In the modern "J horror" ghost stories that have gained international popularity in the last decade, many feature horrific female ghosts (as in the Tomie shocker series), often with a sentimental streak though the sympathetic ghosts are nevertheless deadly (as in certain episodes of the wildly popular Ringu series). This is no recent development in Japanese cinema, as the sinister girl ghost has been around since the Tokugawa period in Kabuki theater, & doubtless much longer than that in folklore. The sympathetic though vengefully demonic female ghost had already entered into the cinematic lexicon in the silent era.
Period ghost stories are an important genre in Japanese cinema. The conventions of the genre are inherited from traditional storytellers & folklore classic kabuki plays, most famously Tokaido yotsuya kaidan by the classical kabuki playwright Namboku Tsuruya IV (1755-1839), in which a horrific & pitiful murdered woman returns to avenge herself against her cruel husband. This was standard summertime entertainment in the late Tokugawa period, intended to "chill" the audience during the hottest days of the year.

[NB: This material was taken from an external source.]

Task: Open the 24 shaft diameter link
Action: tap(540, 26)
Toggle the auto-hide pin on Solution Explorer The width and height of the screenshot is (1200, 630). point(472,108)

In Shiro Toyoda's gory Illusion of Blood aka Yotsuya Ghost Story (Yotsuya kaidan, Toho, 1965) stars Tetsuya Nakadai as Iyemon Tamiiya, a samurai who discovers that his father-in-law intends to sell Iyemon's wife Oiwa (Mariko Okada) & her sister Osode into prostitution, so kills him & hides the crime. But when Iyemon finds himself in the way of making a more profitable marriage aliance, Oiwa becomes a problem. Conspiring with the family of potential new wife Osode (Junko Ikeuchi), an attempt to poison Oiwa causes her to become hideously disfigured, & the horrified Iyemon kills her & her maidservant.
When Oiwa & her servant return as vengeful ghosts, Tatsuya Nakadai with his big eyes simply has the perfect face to play the haunted Iyemon. The sets & cinematography are highly atmosphjeric. It's slowly paced instead of totally action-packed, so don't go into it for the few moments of samurai action, but enjoy the costumes, sets, acting, moodiness, & Oiwa's ghostly return.
In addition to Toyoda's bloodletting version, numerous directors have tackled this tale, from the silent era onward. Daisuke Ito's silent Yotsuya Ghost Story New Edition (Shinpan yotsuya kaidan, Nikkatsu, 1928), starred Matsumoto Taisuke as Iyemon, & Fushimi Naoe in a double role as Oiwa & Osode.
Other silent versions include Inoue Kintarou's Irohagana Yotsuya kaidan (1927), Nakagawa Shirou's Tokaido Yotsuya kaidan (1927), a version by film pioneer Shozu Makino from 1912, & over a dozen others.
The majority I would guess do not survive. Except for Daisuke Ito's film, most of the silent versions would have, in any case, provided only a few pictorial clues for the benshi (silent film narrator) who presented these films to convey their own storytelling prowess.
Benshis were for some while such popular entertainers that the films took second status, & directors dared not make the films stand-alone or so specific that a benshi's personal version would no longer fit the visuals on the screen.
Furumi Takuji directed an early talkie version in 1936 & Onoe Eigorou directed another in 1937.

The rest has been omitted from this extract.